I reported them immediately, and Facebook later replied that they violated the standards, but the first post was not deleted," says Abrham Meareg.
He has now sued the Facebook parent company Meta in Kenya, demanding a two billion US dollar compensation fund for victims of hate postings - and a reform of internal processes to remove such content more quickly in the future.
Observers expect the trial to begin in early February.
One allegation resonates again and again in the lawsuit: Facebook treats Africa and its inhabitants as a second-class continent.
"They can't make that much money in Africa, so they don't care about the welfare of the people there," complains Meareg.
Meta does not want to comment on the court case when asked by SPIEGEL.
It is not the first time that Facebook has come under massive criticism in the Global South.

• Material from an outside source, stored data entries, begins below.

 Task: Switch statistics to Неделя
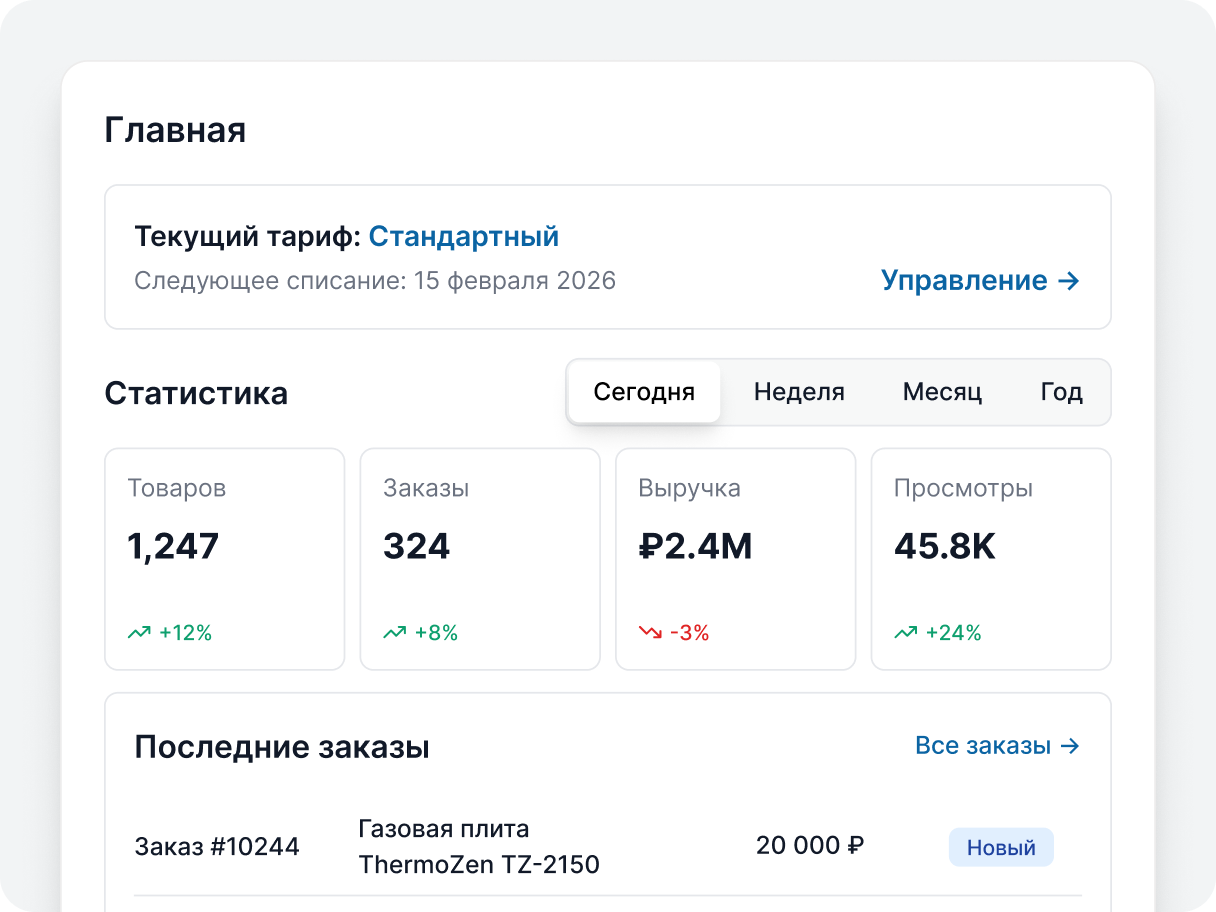click(799, 392)
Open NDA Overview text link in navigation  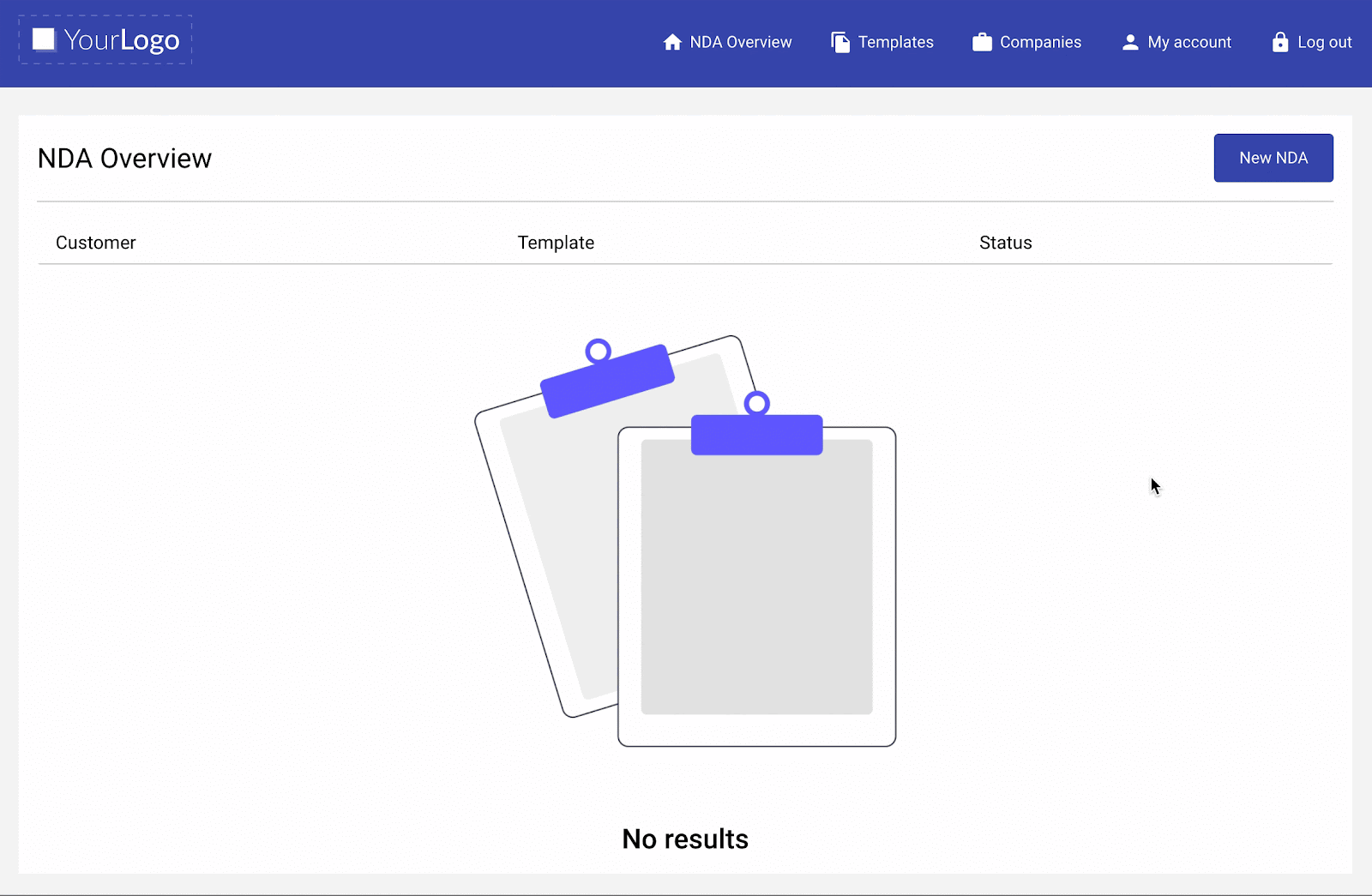pyautogui.click(x=741, y=42)

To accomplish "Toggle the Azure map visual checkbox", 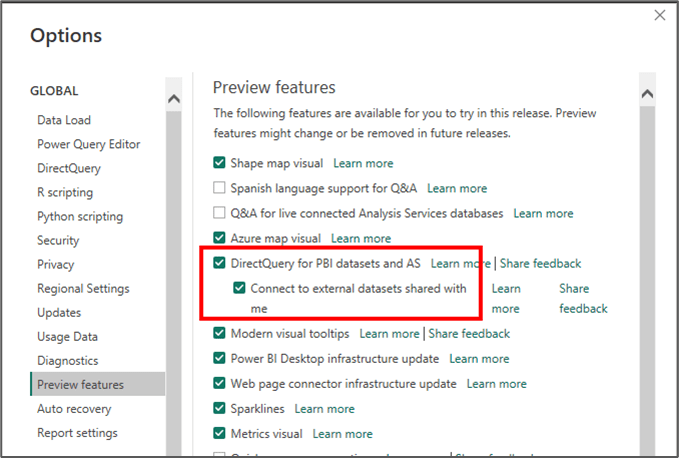I will (220, 238).
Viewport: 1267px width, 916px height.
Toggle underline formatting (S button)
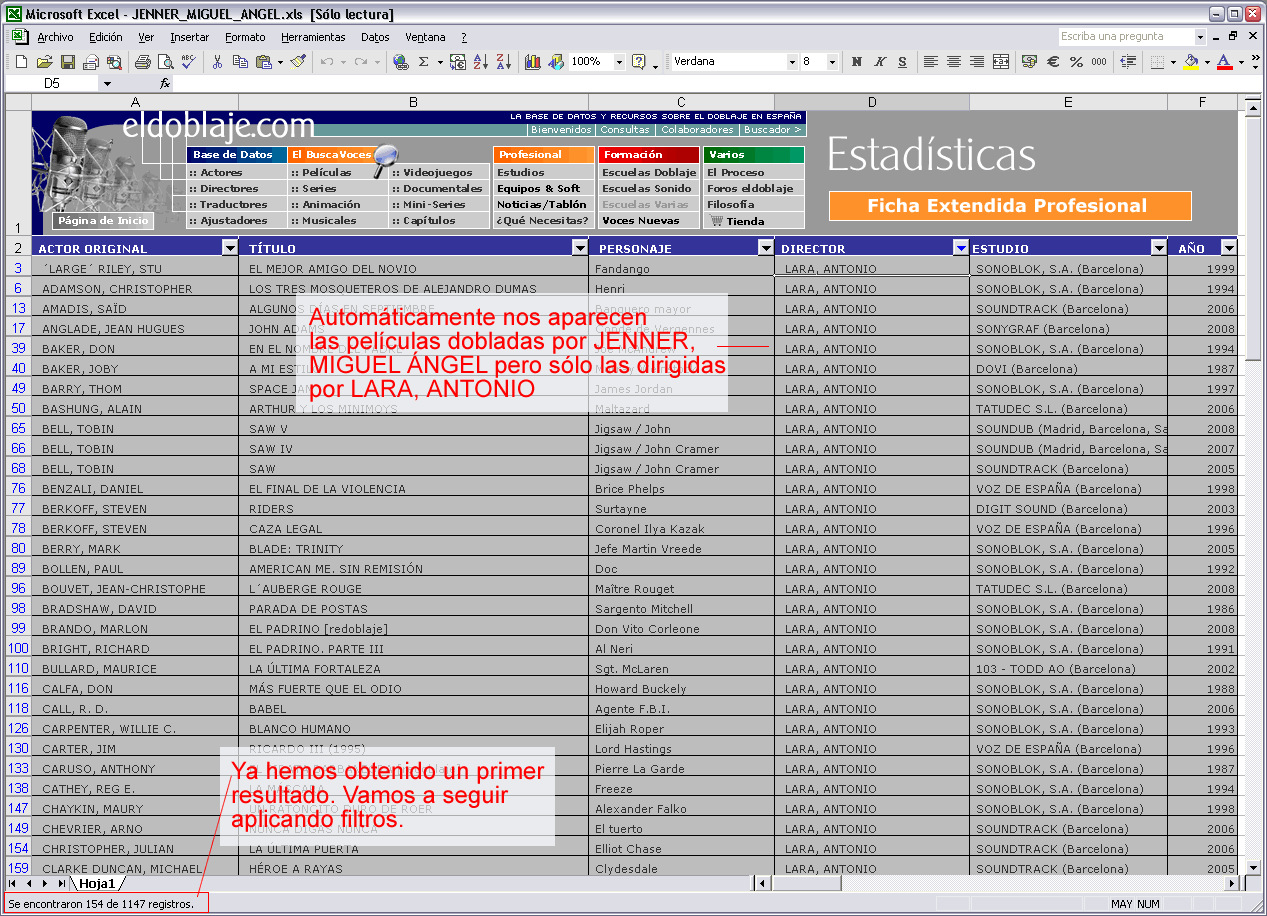tap(902, 62)
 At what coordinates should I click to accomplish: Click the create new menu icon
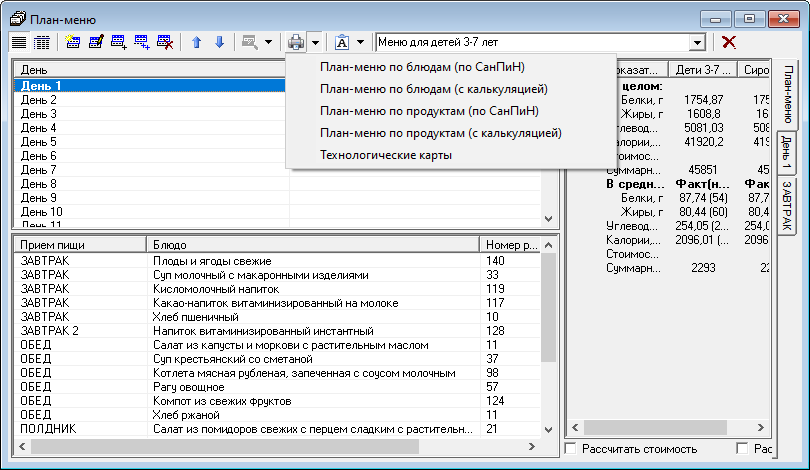tap(73, 42)
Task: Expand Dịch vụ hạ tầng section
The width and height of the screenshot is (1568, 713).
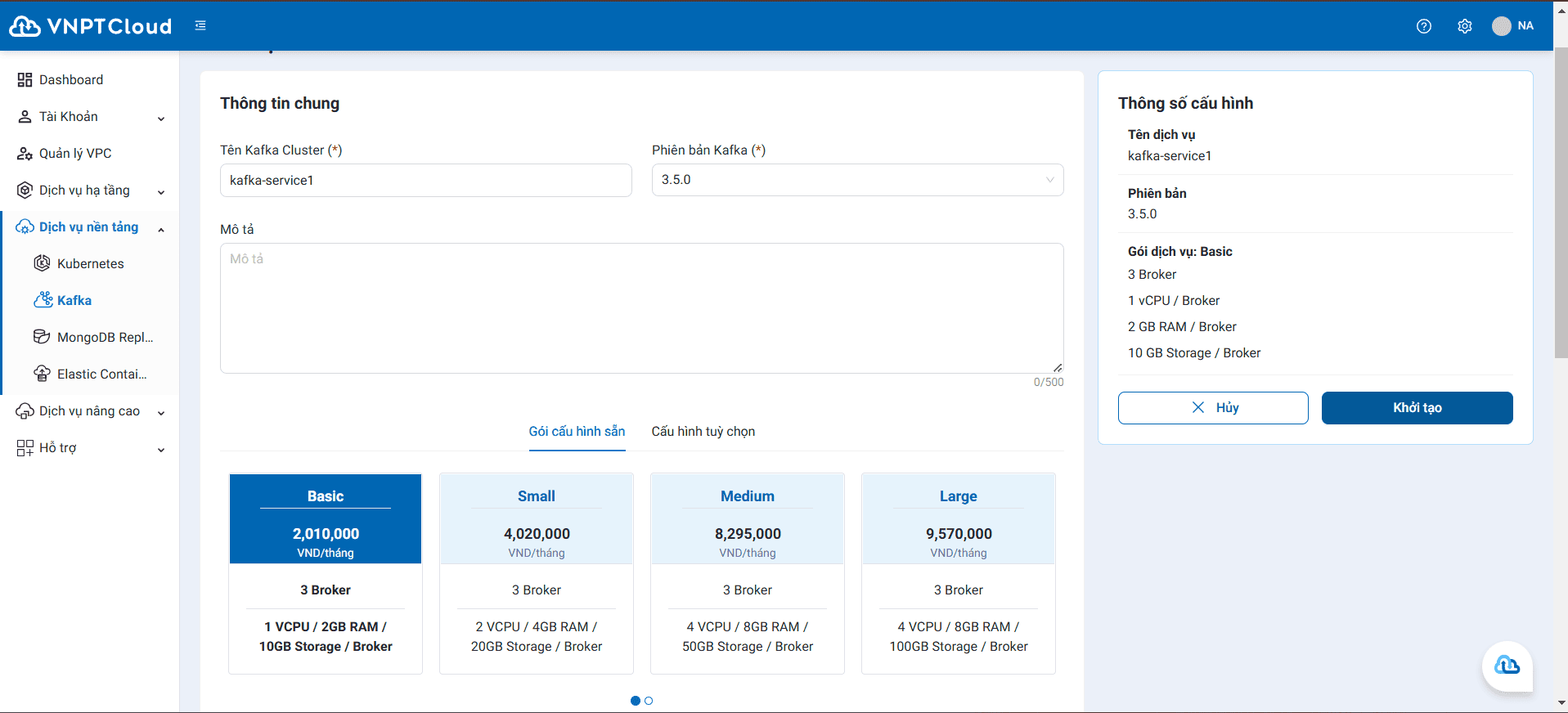Action: (90, 191)
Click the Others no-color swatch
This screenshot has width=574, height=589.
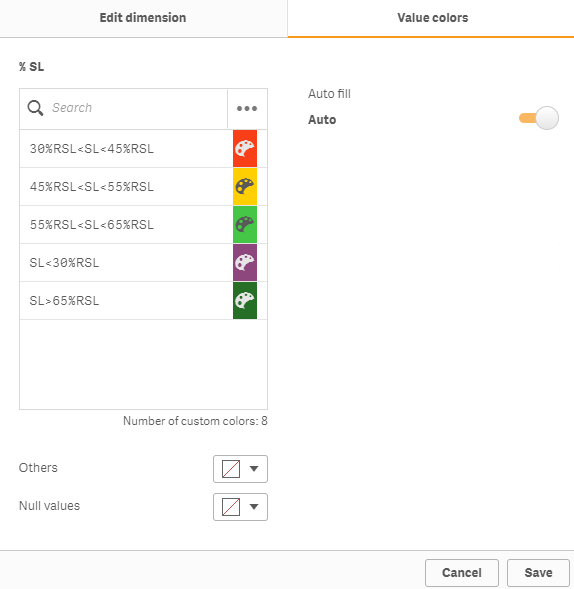tap(231, 469)
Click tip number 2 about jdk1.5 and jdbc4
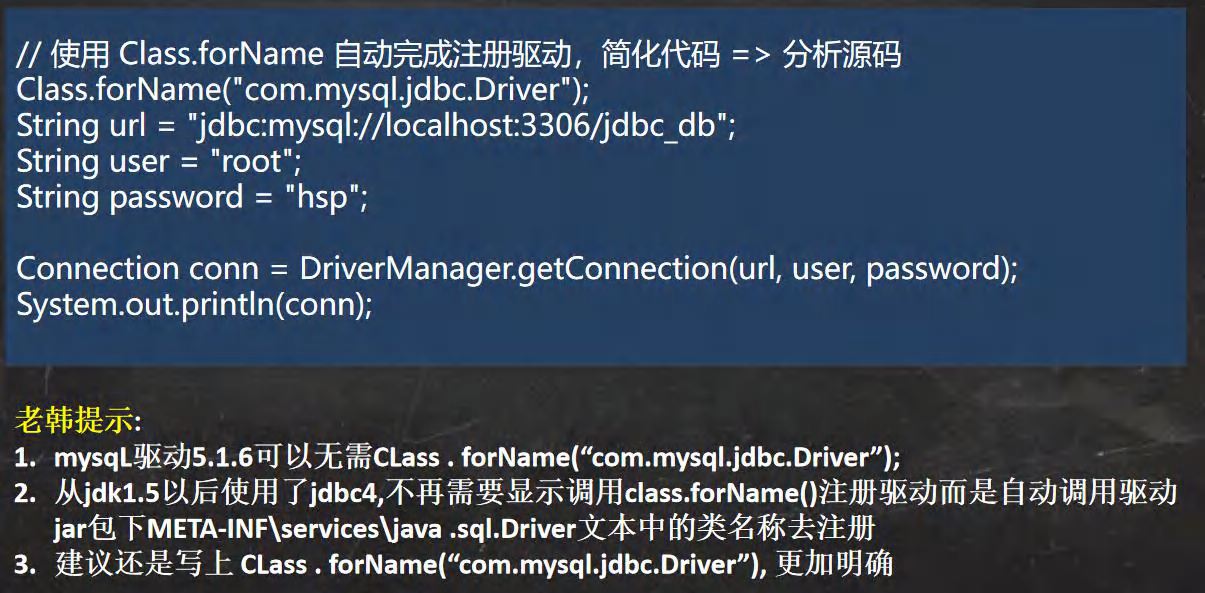The image size is (1205, 593). [x=596, y=510]
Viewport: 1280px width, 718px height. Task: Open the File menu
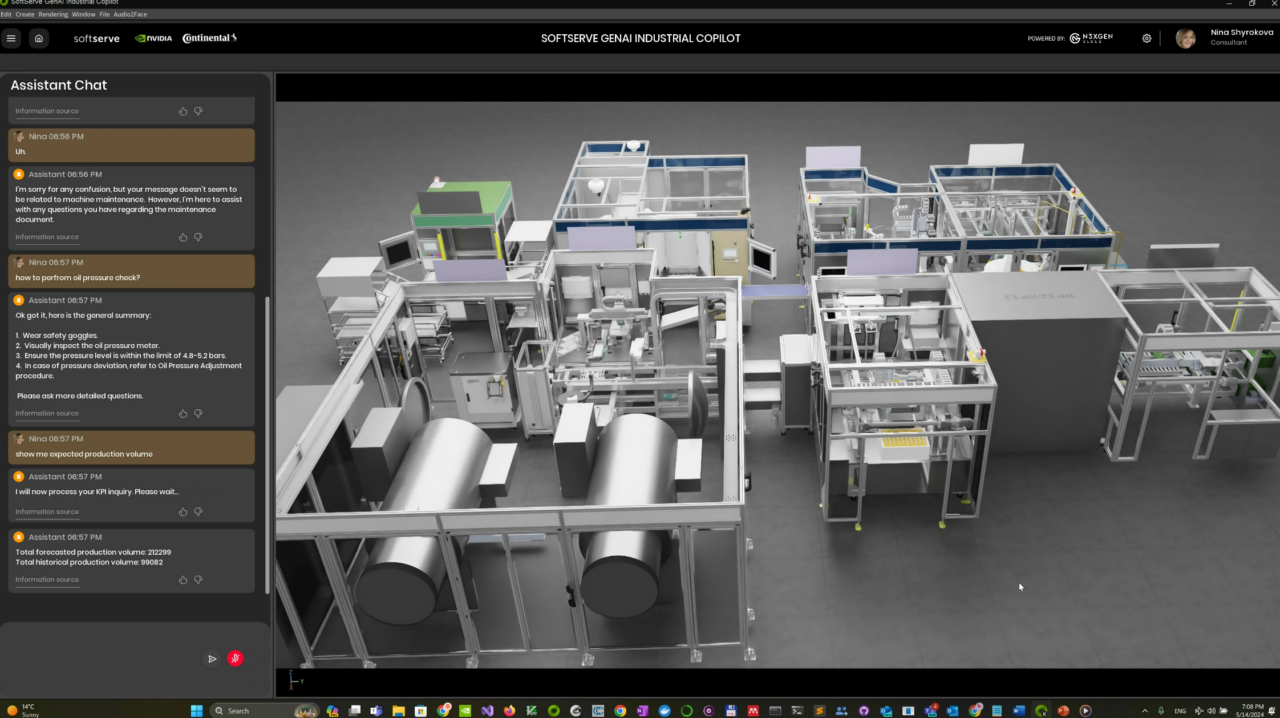[x=105, y=15]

As early as 2021, former Facebook employee Frances Haugen accused her former employer of inciting violence in Ethiopia during a US Senate hearing.
The group controls its content in Africa far less than in the Global North.
Publicly available documents show that Facebook subsumes the continent under "Rest of the world".
According to media reports, 87 percent of the working time in the fight against online hatred on Facebook was spent in the USA in 2020.
In East Africa, Meta has outsourced its »content moderation«, i.e. the control of content.
The Sama company based in Nairobi has taken on this task, the meager budget for 2022 according to media reports: 3.9 million US dollars.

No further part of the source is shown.